In our aging society,
an increasing number of people with colorectal cancer
are going to be in their seventies and eighties,
Goldberg said. “So doctors need to sort out what to do
for these patients,” he added.
In response to that
need, he led a study that reviewed a sample of 3,743
patients drawn from enrollees in each of the FOLFOX
trials. His study sought to gather from the data
analysis information including whether or not benefits
of FOLFOX therapy depended on patient age, older
patients had the same side effects as younger patients,
older patients received the same doses as younger
patients, and whether or not older patients were on the
treatment as long as younger patients.
“The major findings
were that the benefit of treatment was consistent across
all age groups,” Goldberg said. “Seventy-year-olds
benefited as much as 30-year-olds, and even 75- and
80-year-olds benefited as much as their younger peers.”
In terms of side
effects, only two laboratory parameters were
significantly worse in the older patients than in the
younger patients: low white blood cell and low platelet
counts. “These low blood counts did not, however,
compromise the doses that older patients were able to
receive,” Goldberg added.
“In side effects that
bother patients – nausea, vomiting, diarrhea – older
patients fared just as well as younger patients,” he
said.
Thus, the study showed
that age alone should not exclude an otherwise healthy
elderly patient from receiving FOLFOX therapy.

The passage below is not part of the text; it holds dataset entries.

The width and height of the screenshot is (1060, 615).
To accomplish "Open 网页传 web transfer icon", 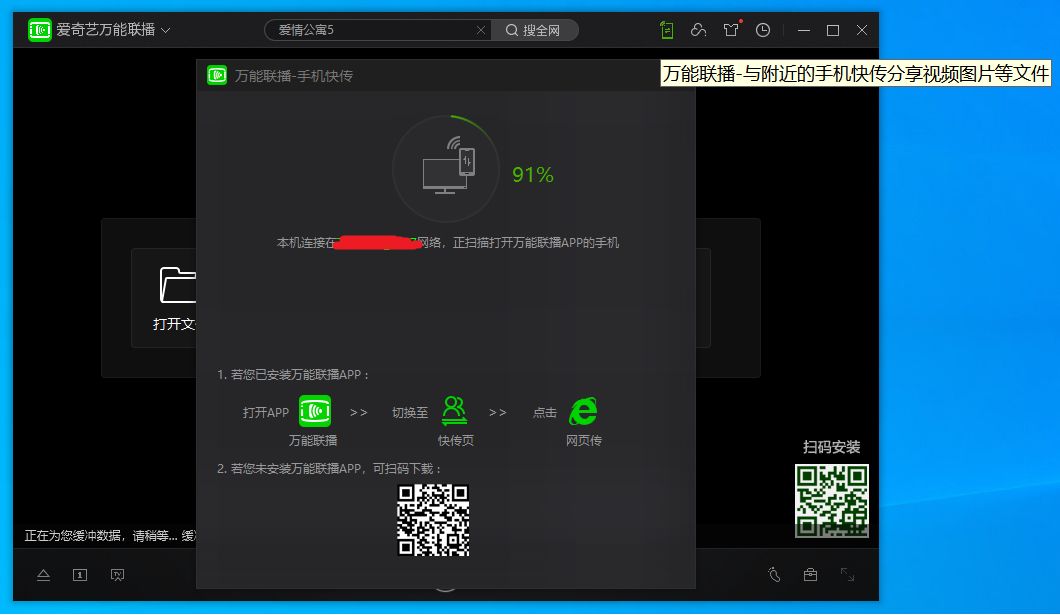I will pos(582,410).
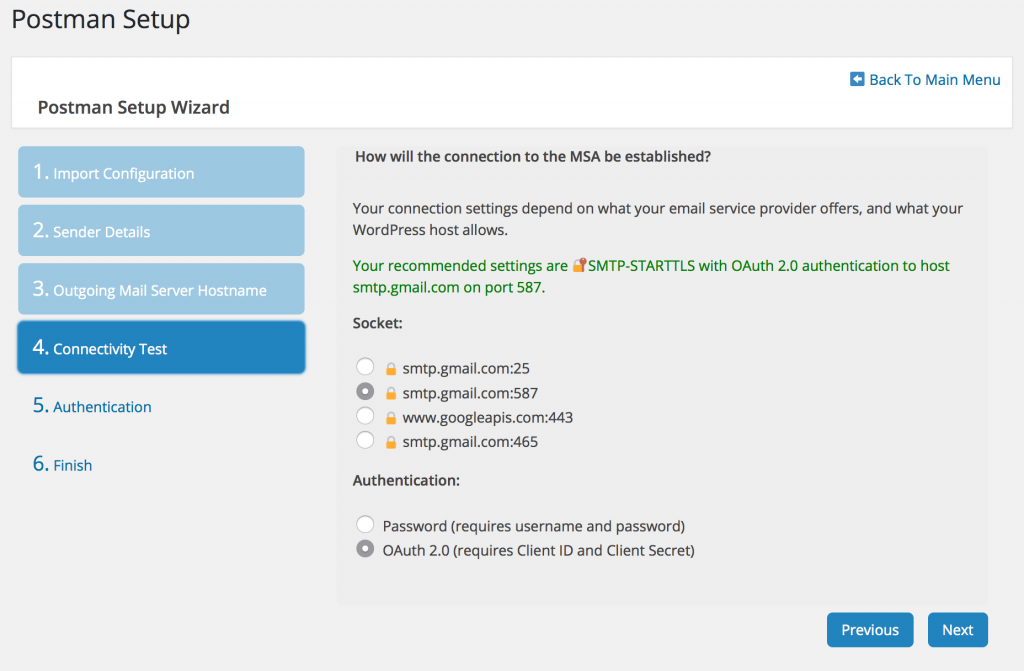1024x671 pixels.
Task: Select the smtp.gmail.com:25 socket radio button
Action: [365, 367]
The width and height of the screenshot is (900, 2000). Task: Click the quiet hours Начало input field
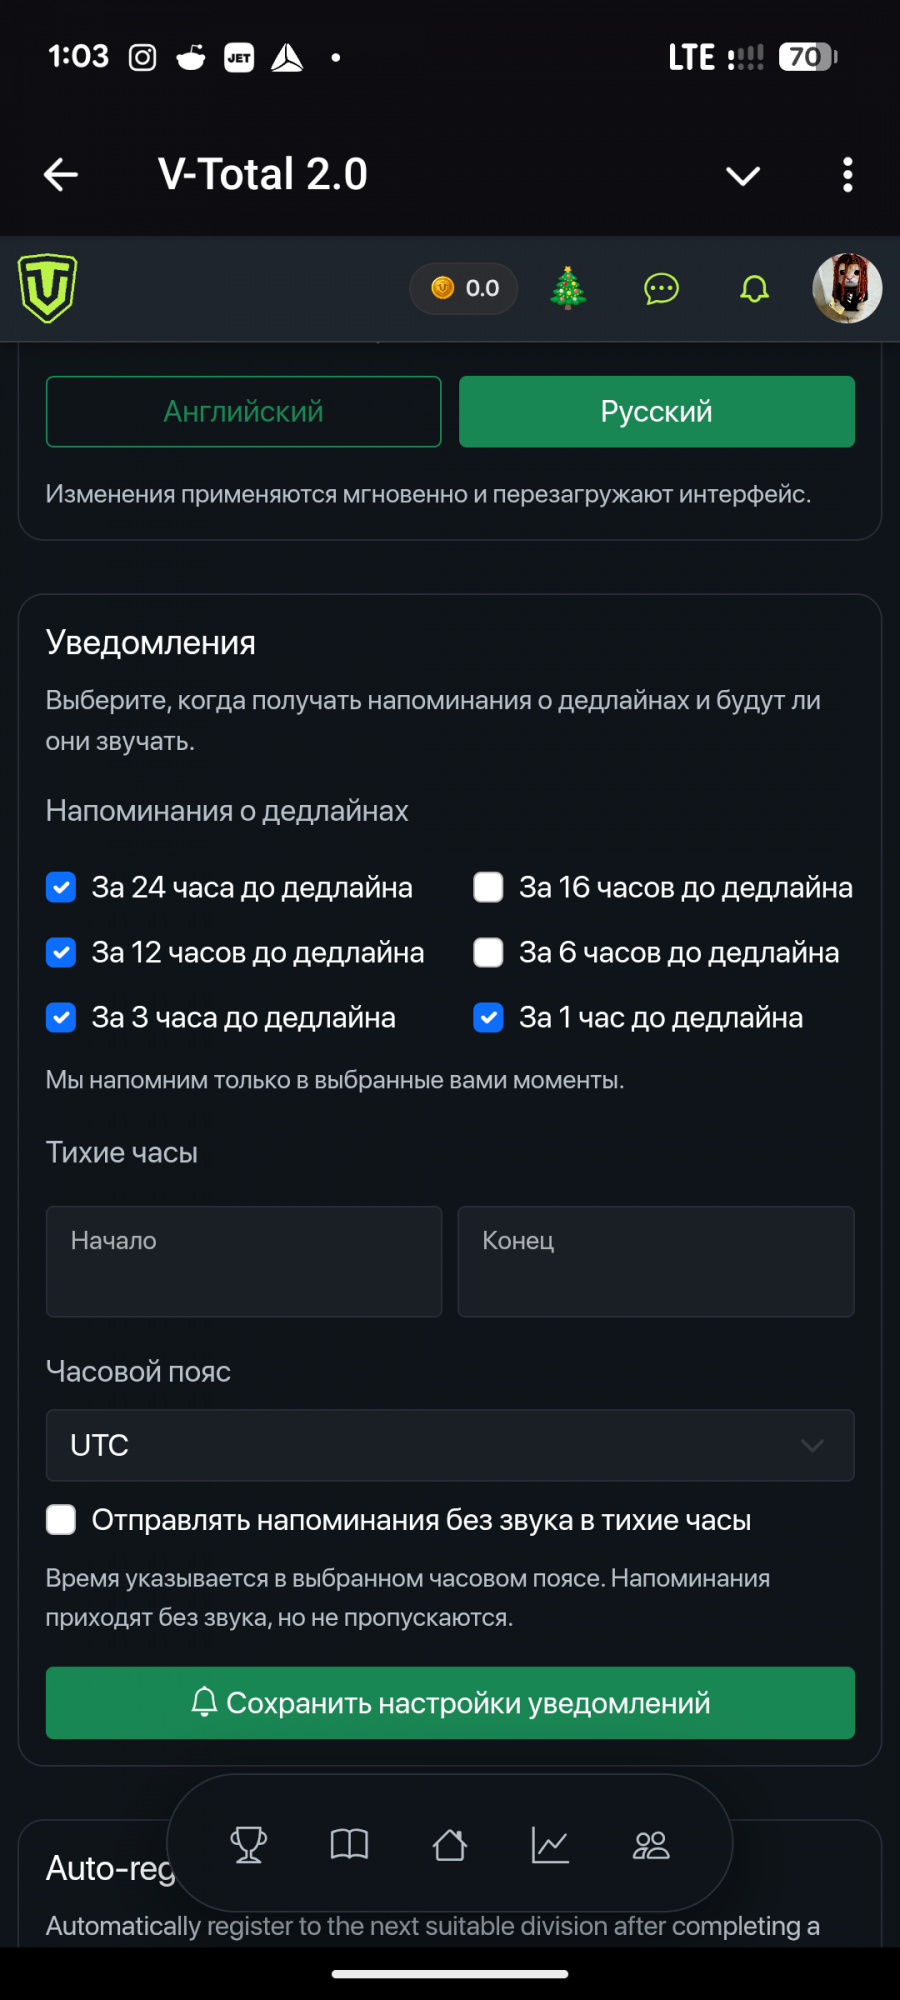point(243,1261)
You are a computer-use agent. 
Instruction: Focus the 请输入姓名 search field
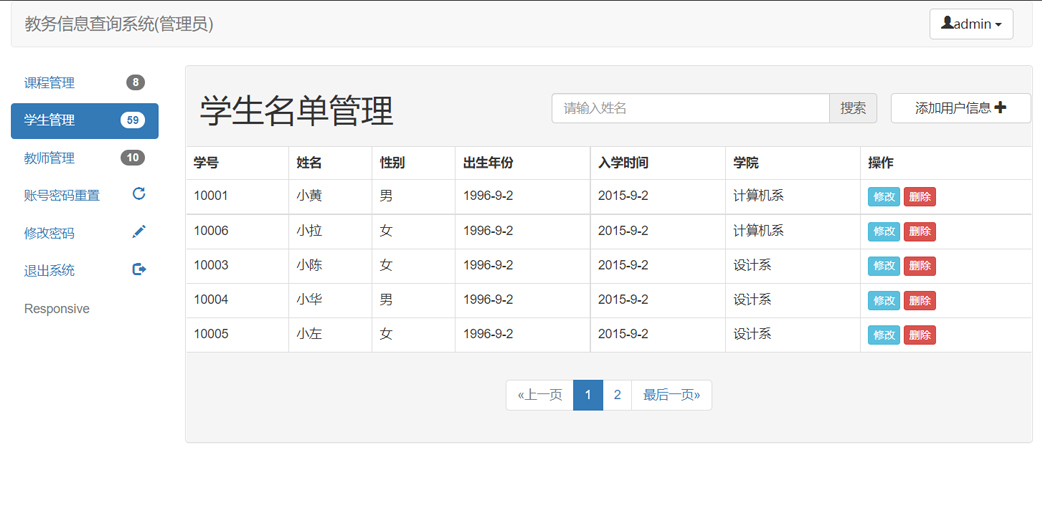click(690, 108)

This
includes people who had just undergone surgery for colon
cancer, those with advanced disease who are receiving
their first chemotherapy treatments and patients with
advanced disease who are getting a second treatment
regimen.
“Doctors should be
willing to offer their patients who are good candidates
for treatment the best chemotherapy available in these
situations. We know from this study that FOLFOX is safe
and effective in both older and younger patients with
colorectal cancer,” Goldberg said.
Study collaborators
with Goldberg were from the Mayo Clinic in Rochester,
Minn.; Jules Bordet Institute in Brussels, Belgium;
Saint-Antoine Hospital in Paris; Tenon Hospital in
Paris; Vanderbilt University Hospital in Nashville; and
Sanofi-Aventis’ U.S. headquarters in Bridgewater, N.J.,
and global headquarters in Paris.
The clinical trials
reviewed in this study were supported by the National
Cancer Institute and Sanofi-Synthelabo Inc. The combined
analysis was supported by a grant to the investigators
from Sanofi-Aventis.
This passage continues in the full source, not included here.